Abstract:
Methods and apparatus to provide data network services to a non-registering endpoint are disclosed herein. A disclosed method includes, transmitting, by executing an instruction with a processor, information identifying the non-registering endpoint and a first list identifying a plurality of proxy-call session control functions to a plurality of serving-call session control functions, the plurality of proxy-call session control functions being statically assigned to process calls to the non-registering endpoint when selected by any of the plurality of serving-call session control functions. In the disclosed example method, the non-registering endpoint is unable to register with any data network. The first list can be provided to the plurality of serving-call session control functions in response to an event. Methods also include providing the data network service to the non-registering endpoint via one of the plurality of serving-call session control functions and a selected one of the plurality of proxy-call session control functions.

Description:
RELATED APPLICATION(S) 
       [0001]    This patent arises from a continuation of U.S. patent application Ser. No. 14/339,215, entitled, “Method and Apparatus for Providing Network Based Services to Non-Registering Endpoints,” filed Jul. 23, 2014 (now U.S. Pat.

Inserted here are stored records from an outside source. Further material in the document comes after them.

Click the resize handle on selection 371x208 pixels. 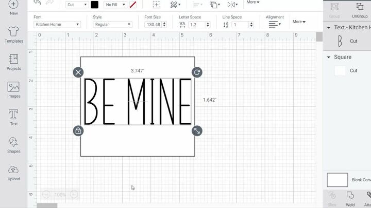(197, 131)
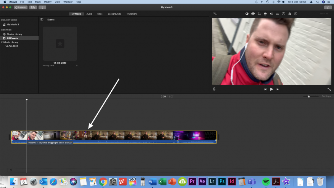Collapse the iMovie Library tree

2,42
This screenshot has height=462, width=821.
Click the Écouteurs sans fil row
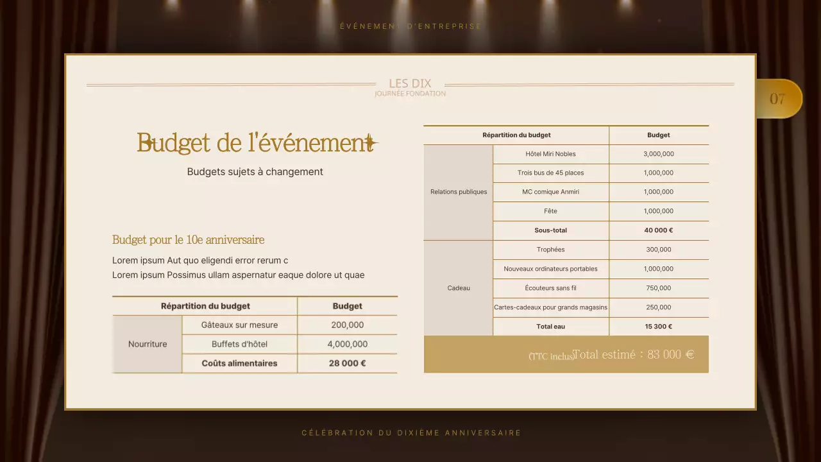coord(550,288)
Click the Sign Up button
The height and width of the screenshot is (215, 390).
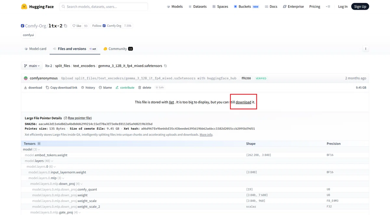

No. ______), which is a continuation of U.S. patent application Ser. No. 12/333,776, entitled, “Method and Apparatus for Providing Network Based Services to Non-Registering Endpoints,” filed Dec. 12, 2008 (now U.S. Pat. No. 8,812,700). Priority to U.S. patent application Ser. No. 12/333,776 and U.S. patent application Ser. No. 14/339,215 is claimed. U.S. patent application Ser. No. 12/333,776 and U.S. patent application Ser. No. 14/339,215 are hereby incorporated herein by reference in their respective entireties. 
     
    
     BACKGROUND 
       [0002]    The IP Multimedia Subsystem (IMS) is a data network with an open and standardized architecture for converged fixed and mobile communications services. IMS enables service providers to expand their offerings to their customers by integrating voice and multimedia communications, such as video, text, images and instant messages, and delivering them into new environments. It is well known that IMS is emerging as a viable architecture that potentially may enable the convergence of various forms of communication, including voice and data, fixed and mobile services, public hot spot and enterprise WLAN, into an immersive system to provide the user with a seamless experience across various access networks. 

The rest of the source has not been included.